Меня так тянет приехать сюда, когда в жизни всё идёт наперекосяк, но что здесь делать — непонятно. Хозяйкой в этой квартире я никогда себя не чувствовала, делиться с бабушкой искренними переживаниями ни за что бы не стала (у бабули сердце, а у меня всё всегда замечательно: Паша милый, добрый и не обижает, Москва большая, красивая и принимает с распростёртыми объятиями, голос весёлый и бодрый, улыбка широкая и счастливая). Вот и приходится скитаться из угла в угол и искать короткий и чёткий ответ на вопрос «зачем я здесь?».
Мне захотелось домой, когда у общежития, долго воспринимавшегося родной крепостью, появился злой Паша. Мне захотелось домой, когда Кирилл сидел на стуле в моей комнатке и делал вид, что не произошло ничего особенного. Мне захотелось домой, когда в вагоне он вступил в мою же игру и поднялся за проклятым одеялом.
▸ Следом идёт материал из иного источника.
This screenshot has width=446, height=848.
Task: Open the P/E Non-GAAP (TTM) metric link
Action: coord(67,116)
А сейчас мне хочется уйти ещё куда-нибудь, потому что главный виновник, участник и организатор всех кошмаров моей жизни почти сутки следует за мной по пятам. И нет мне спокойствия, пока он дышит одним со мной воздухом, смотрит на меня пронзительно и находится рядом. Слишком близко.
Волнует, пугает и исподтишка ломает все мои стандартные настройки.
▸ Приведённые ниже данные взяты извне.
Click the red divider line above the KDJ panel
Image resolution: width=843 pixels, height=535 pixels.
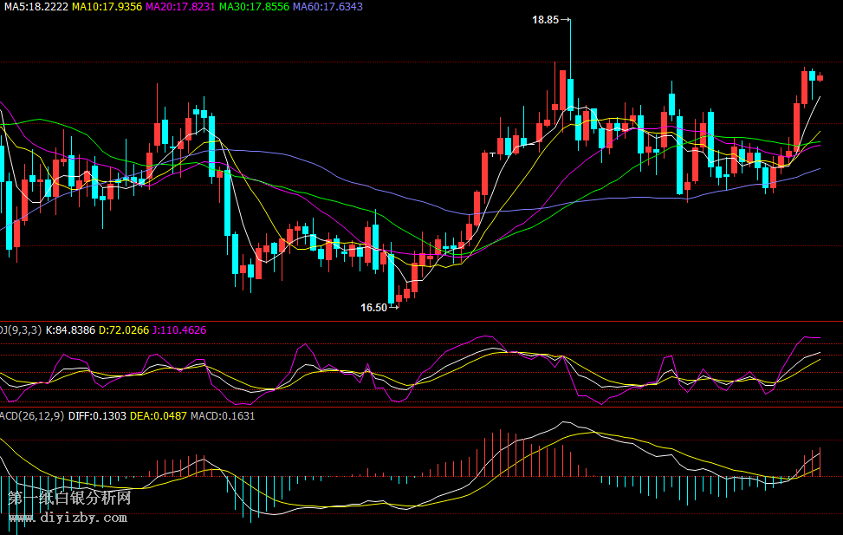click(421, 322)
Поэтому я выдыхаю с облегчением, когда Зайцев уходит из квартиры вместе с баб Нюрой, и еле сдерживаюсь, чтобы не поинтересоваться ехидно, не боится ли он оставлять меня одну и сидит ли уже около подъезда приставленный следить за мной человек. И спросила бы, но мы же взрослые люди и до сих пор не разговариваем друг с другом.
Увы, возвращается он быстрее, чем я рассчитывала. Нагло открывает дверь ключами из той связки, что пролежала в трюмо у входа все десять лет, тащит на кухню много шелестящих пакетов с купленными на рынке продуктами, как и прежде помогая бабушке.
— Баб Нюра встретила какую-то подружку и они пошли к администрации, — нейтральным тоном сообщает мне, привалившейся к стене и сосредоточенно наблюдающей за тем, как его пальцы быстро и ловко выкладывают всё на стол, убирают в старенький холодильник, бросают в раковину, сворачивают тонким мотком пакеты и закидывают на правильную полку. Словно этот многорукий Шива никогда отсюда не уезжал, настолько отточены его движения, так хорошо он помнит каждый закуток этой квартиры.
Я пришла, чтобы с вызовом спросить, какого чёрта он сюда приехал. Но давлюсь вопросом, инородным предметом застрявшим в горле, потому что он тоже может спросить, зачем я сюда приехала.
А я не знаю.
Понимаю, что веду себя как ребёнок. У меня есть причины ненавидеть и презирать его, но нет ни одного здравого объяснения, чем мне могут помочь эти демонстративные выходки, после каждой из которых хочется умыться, забыться или отмотать время вспять.